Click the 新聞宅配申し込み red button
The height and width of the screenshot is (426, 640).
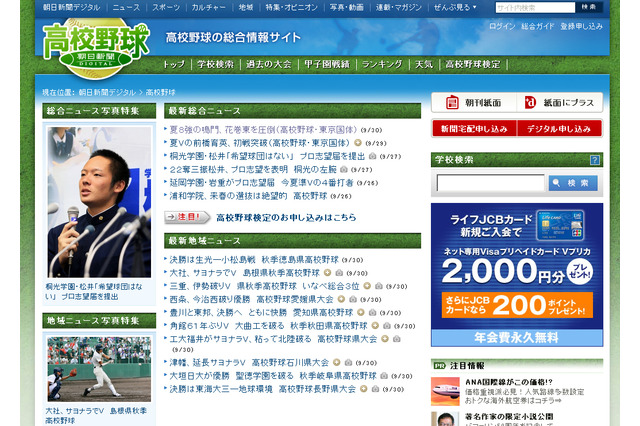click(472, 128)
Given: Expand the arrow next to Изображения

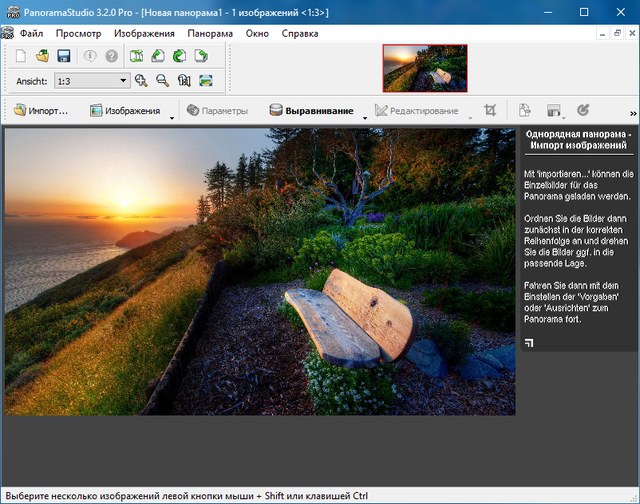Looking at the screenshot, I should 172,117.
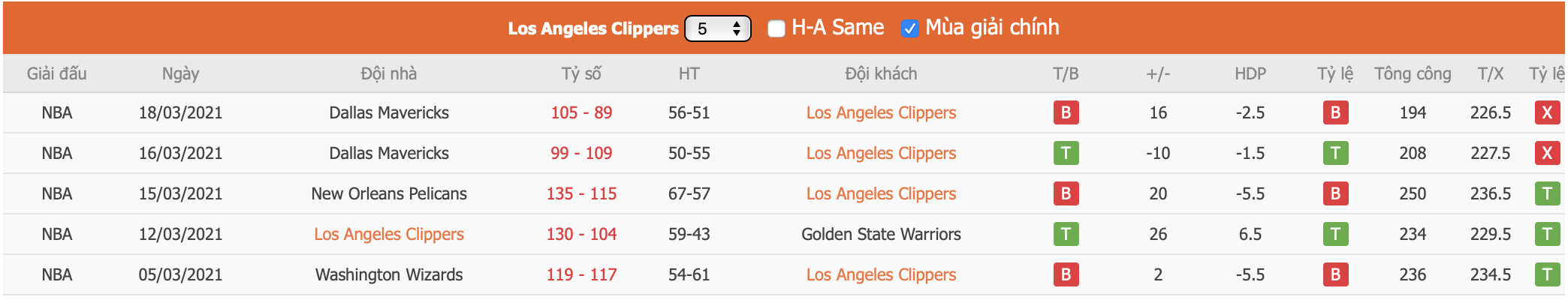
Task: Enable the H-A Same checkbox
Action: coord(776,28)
------------
## GOAL OF THE EXERCISE
Set the records down again precisely, skipping every image.

## WRITTEN ANSWER
Click the 新聞宅配申し込み red button
The height and width of the screenshot is (426, 640).
click(472, 128)
Given: Expand the arrow next to Изображения

Looking at the screenshot, I should 172,117.
Task: Enable the H-A Same checkbox
Action: coord(776,28)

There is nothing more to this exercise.